Jennifer McGuiggan

The Sound is Its Own Thing


Floating in one of the southern fingers of Puget Sound, Harstine Island is like no other

place I’ve been. It looks like the woods, but it smells like the sea. I come from the

landlocked southwestern corner of Pennsylvania, all rolling hills and woodlands. I spent

childhood vacations breathing in the salt air of a New Jersey barrier island. Here on

Harstine, it’s as though the two landscapes of my youth have been smashed together into

one beautiful, interlacing juxtaposition.



I’ve come here to spend a long weekend with nine other women, most of us strangers to

one another. Our common thread is the woman who organized this gathering, an ex-pastor

who now ministers as a sort of freelance soulcare specialist. We came together to break

bread, to make art, to share stories. We came because we speak the same language of loss

and faith and creativity. A soulsisters' retreat, we’re calling it. Members of our old faith

communities would call us heretics. We’re a little tribe of lapsed Evangelical Christians,

recovering believers, spiritual seekers who had once been found, and now are more or less

lost. Or maybe it’s the other way around. I’m still not sure.



On Sunday morning I hold a faux church service for one: just me with a notebook, time to

think, and a view. From the patio of this vacation house, I can see boats anchored on the

saltwater lake. Of course this isn't a lake—it's a sound. No fresh water here, only salt. I have

to keep reminding myself of this fact. This is ocean water that filled these glacial crevices

and landlocked basins eons ago. Yes, it looks like the woods, but it smells like the sea.



From my perch a few hundred yards away, the marina below me appears motionless. The

stillness of the water makes me restless. I like water that moves. I crave crashing surf and a

stiff breeze. There are no real waves on this part of the sound, but there are tides, a fact

that surprised me. On my second morning here, I looked out the floor-to-vaulted-ceiling

windows and encountered an image in reverse, a photographic negative: land displacing

water. Where had that patch of black and brown earth come from, there where there should

be—and had been—water? I wondered if I were still dreaming, still locked in that other

world where the impossible happens as a matter of course. Through the night I'd dreamt of

being hunted by a giant serpent from which only my mother could save me. In dreams, of

course, we accept the impossible and the archetypal: solid water, liquid land, angels and

demons. In dreams, the strange is familiar, or at least plausible. In dreams we’ll believe

anything. It is only when I am awake that I ever wonder if I am dreaming.
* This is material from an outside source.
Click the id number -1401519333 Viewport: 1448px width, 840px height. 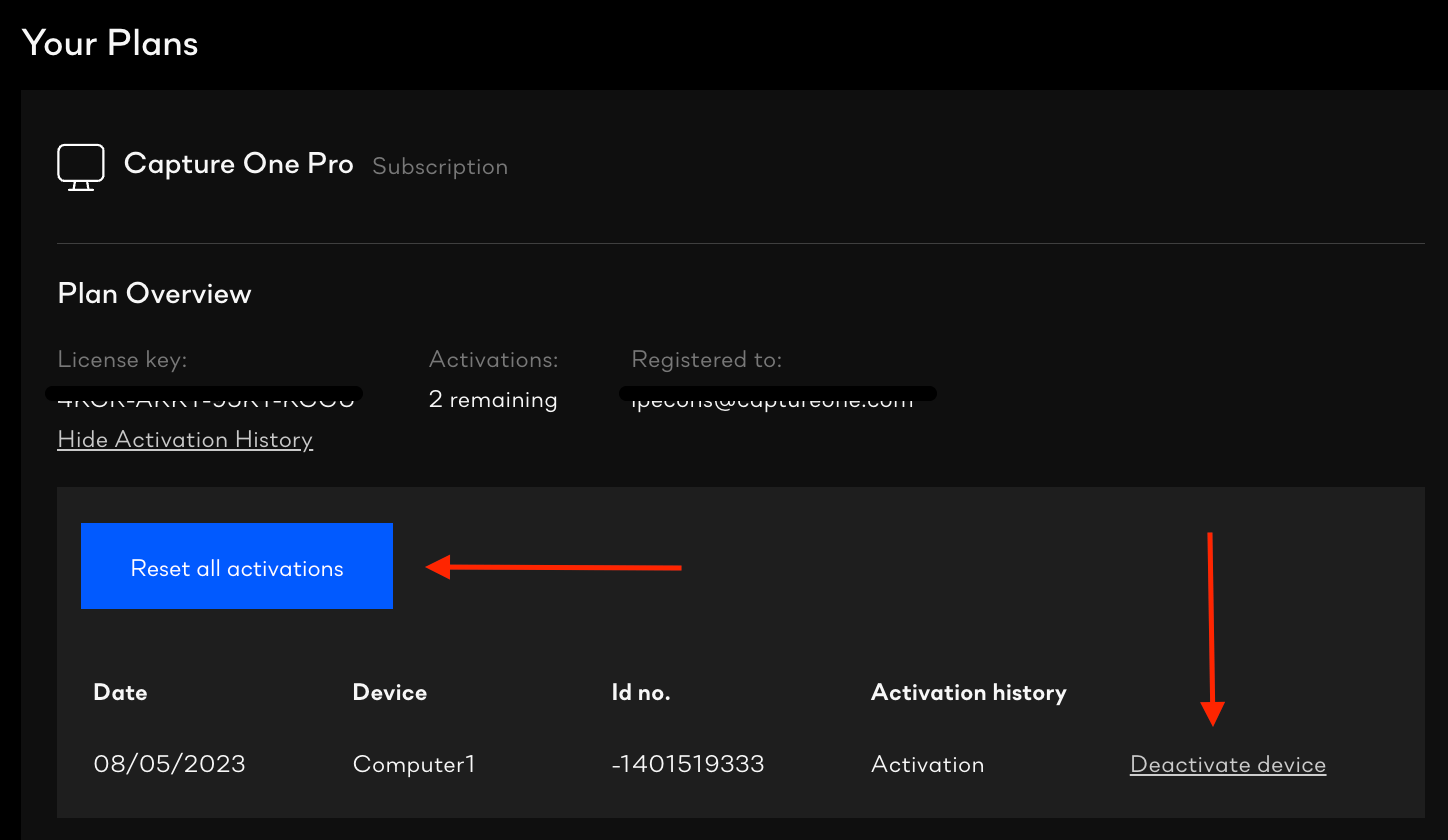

But in the morning light, the cove's geography had altered so dramatically that I could not

decipher the scene before me. I cast around for an answer. I wondered fantastical things:

Had the house shifted location during the night? Did this island hold some old magic that

had seeped into my sleep and flung us into another dimension? But when I walked down to

the dock, I realized that it was only low tide. Only. As if the interplay of moon and water

were some small thing.



At low tide, plump orange starfish spattered the exposed dark sand and lurked in the

shallow edges of the opaque green water. I'd never seen so many starfish, despite annual

family pilgrimages to the seashore. Since childhood I'd gotten to know one or two little

plots of Atlantic beach, a myopic view of the sea that had led to false intimacy. The older I

get, the more of my own naiveté I uncover.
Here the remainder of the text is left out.